TESS, which stands for Transiting Exoplanet Survey Satellite, is going to search for exoplanets that have the conditions for life to flourish on them. The satellite will hunt for the planets, while other planet hunting missions are going to study those rocky worlds in more detail.

“TESS is going to dramatically increase the number of planets that we have to study,” TESS principal investigator George Ricker, of the Massachusetts Institute of Technology, said during a briefing on Sunday, as per Space.com. “It’s going to be more than double the number that has been seen and detected by Kepler.”

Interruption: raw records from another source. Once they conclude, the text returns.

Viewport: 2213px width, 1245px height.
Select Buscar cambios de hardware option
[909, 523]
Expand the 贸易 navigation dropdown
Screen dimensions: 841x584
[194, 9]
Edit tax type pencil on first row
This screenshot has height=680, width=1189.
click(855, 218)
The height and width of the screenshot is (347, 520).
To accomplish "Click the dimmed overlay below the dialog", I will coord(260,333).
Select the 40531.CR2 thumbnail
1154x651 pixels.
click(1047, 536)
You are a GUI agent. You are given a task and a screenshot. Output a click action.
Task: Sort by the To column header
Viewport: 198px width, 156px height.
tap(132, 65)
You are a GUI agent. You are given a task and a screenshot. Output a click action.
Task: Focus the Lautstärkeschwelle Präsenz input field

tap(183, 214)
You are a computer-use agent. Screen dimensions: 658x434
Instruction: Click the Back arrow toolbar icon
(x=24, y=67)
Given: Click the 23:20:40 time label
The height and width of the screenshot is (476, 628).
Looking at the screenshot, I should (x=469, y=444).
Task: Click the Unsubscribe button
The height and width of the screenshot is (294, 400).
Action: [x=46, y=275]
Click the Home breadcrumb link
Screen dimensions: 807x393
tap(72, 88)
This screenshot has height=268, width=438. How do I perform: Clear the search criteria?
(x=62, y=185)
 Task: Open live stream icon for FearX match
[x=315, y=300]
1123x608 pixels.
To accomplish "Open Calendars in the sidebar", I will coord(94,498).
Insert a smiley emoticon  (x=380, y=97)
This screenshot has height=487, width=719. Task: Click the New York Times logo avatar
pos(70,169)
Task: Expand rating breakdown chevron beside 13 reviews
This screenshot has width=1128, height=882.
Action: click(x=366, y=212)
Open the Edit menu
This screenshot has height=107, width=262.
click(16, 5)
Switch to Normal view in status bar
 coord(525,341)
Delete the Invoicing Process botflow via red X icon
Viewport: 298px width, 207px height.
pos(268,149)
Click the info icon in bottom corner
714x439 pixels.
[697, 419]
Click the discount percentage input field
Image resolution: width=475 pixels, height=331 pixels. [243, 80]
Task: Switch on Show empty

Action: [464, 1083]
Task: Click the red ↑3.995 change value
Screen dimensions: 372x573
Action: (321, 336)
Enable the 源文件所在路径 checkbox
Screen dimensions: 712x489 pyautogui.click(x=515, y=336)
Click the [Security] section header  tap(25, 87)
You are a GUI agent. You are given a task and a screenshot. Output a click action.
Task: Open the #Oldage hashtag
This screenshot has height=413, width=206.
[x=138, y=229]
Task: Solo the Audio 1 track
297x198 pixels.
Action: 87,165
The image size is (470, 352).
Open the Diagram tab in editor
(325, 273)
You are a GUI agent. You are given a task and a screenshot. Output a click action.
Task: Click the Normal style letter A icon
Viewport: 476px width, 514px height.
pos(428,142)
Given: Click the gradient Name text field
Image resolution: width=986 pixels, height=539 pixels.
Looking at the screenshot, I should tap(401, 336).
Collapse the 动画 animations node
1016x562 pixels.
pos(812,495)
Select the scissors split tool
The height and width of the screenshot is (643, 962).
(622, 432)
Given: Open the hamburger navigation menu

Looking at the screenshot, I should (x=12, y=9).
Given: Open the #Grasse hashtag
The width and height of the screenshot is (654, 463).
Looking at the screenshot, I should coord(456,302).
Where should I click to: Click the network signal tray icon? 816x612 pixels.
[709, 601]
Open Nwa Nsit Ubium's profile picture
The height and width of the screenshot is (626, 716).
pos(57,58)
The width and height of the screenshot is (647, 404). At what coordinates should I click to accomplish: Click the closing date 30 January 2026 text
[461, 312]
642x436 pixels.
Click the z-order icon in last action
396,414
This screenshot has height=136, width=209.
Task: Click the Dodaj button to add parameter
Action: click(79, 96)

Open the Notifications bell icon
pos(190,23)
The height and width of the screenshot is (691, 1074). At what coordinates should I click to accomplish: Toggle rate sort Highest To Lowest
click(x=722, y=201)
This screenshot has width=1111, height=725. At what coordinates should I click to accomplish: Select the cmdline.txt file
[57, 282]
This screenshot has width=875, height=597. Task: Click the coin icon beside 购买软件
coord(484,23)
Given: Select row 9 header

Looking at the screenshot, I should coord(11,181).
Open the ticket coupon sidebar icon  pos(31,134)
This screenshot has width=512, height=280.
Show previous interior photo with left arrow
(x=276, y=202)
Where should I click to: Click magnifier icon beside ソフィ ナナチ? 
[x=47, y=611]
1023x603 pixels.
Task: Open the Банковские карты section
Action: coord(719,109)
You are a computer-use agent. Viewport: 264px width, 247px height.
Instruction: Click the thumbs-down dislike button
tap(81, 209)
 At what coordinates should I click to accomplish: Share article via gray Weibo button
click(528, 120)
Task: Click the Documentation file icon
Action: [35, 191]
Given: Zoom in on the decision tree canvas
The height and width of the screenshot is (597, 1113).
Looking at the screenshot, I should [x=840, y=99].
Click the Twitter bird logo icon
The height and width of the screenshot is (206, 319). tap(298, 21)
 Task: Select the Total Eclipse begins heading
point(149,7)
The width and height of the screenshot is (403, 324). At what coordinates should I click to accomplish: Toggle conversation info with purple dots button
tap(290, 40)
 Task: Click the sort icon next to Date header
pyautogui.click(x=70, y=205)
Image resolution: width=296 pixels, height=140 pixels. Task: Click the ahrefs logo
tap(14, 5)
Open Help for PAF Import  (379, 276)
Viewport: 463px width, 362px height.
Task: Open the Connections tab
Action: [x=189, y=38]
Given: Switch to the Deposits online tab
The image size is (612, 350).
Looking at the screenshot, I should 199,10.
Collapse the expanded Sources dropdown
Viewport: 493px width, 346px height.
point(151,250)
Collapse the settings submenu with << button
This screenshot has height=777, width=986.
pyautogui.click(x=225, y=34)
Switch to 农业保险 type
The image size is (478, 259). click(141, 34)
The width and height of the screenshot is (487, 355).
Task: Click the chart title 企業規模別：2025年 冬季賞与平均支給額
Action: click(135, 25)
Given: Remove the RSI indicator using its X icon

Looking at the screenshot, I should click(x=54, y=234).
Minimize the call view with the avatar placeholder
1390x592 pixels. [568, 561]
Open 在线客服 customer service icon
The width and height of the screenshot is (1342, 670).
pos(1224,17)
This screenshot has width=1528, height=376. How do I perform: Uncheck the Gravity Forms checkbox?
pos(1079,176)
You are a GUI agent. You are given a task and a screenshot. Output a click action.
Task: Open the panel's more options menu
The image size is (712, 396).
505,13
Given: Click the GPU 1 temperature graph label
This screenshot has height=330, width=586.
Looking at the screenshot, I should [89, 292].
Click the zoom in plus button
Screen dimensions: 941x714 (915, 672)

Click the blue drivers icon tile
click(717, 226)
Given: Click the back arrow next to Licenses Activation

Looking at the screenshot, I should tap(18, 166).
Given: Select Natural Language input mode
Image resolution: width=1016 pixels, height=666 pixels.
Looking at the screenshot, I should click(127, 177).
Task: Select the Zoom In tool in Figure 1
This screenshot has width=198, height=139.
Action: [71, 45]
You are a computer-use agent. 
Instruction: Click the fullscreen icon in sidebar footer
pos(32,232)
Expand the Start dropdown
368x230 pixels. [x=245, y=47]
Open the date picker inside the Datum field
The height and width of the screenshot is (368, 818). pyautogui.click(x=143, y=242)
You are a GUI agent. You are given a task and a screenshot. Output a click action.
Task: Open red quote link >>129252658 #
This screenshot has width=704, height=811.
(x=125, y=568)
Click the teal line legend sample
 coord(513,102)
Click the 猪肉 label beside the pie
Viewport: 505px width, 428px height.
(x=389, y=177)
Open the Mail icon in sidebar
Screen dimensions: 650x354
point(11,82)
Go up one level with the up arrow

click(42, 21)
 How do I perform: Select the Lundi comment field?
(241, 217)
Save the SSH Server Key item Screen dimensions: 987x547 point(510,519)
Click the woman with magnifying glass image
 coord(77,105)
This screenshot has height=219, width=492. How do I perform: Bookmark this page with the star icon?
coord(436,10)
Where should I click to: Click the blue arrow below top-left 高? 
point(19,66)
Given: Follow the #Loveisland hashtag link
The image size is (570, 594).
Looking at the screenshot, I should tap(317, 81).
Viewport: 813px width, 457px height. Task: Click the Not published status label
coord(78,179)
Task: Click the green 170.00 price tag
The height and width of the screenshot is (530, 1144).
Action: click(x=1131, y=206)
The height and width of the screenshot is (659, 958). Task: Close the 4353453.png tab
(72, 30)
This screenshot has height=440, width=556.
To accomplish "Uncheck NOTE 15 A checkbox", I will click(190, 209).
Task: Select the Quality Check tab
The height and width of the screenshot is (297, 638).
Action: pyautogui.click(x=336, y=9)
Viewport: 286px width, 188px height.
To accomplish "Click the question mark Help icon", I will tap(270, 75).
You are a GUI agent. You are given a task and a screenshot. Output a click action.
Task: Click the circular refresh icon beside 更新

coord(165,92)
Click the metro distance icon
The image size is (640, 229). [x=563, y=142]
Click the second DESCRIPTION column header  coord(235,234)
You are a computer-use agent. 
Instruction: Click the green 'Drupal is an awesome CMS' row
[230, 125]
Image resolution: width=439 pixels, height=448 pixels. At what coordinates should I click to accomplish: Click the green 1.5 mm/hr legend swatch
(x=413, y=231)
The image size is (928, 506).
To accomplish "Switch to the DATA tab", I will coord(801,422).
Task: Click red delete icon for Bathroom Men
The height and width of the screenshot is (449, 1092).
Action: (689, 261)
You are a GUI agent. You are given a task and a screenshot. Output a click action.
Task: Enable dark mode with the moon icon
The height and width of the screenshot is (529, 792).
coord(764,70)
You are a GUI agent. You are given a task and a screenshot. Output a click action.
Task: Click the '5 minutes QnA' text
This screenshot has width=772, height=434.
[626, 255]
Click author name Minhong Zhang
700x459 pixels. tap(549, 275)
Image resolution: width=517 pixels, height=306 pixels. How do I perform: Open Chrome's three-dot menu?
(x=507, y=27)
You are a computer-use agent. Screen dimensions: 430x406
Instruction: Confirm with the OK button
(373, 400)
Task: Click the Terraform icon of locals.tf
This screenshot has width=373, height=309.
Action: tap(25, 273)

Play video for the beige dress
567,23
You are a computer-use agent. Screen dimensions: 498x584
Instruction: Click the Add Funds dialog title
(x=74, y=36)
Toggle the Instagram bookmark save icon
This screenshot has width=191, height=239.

NASA’s Kepler telescope managed to see 2,650 confirmed exoplanets up to now. That is around 70% of the planets that is thought to be outside our solar system.

According to the prompt Twitter updates from the company, the first stage of the rocket landed back on Earth about 9 minutes after liftoff. The stage landed on a SpaceX “drone ship” located in the Atlantic Ocean. The company continues to pull off such landings on SpaceX launches in order to preserve the rocket parts and reuse them in future missions. SpaceX has reused 11 of the first stages already, although this particular Falcon 9 rocket was new.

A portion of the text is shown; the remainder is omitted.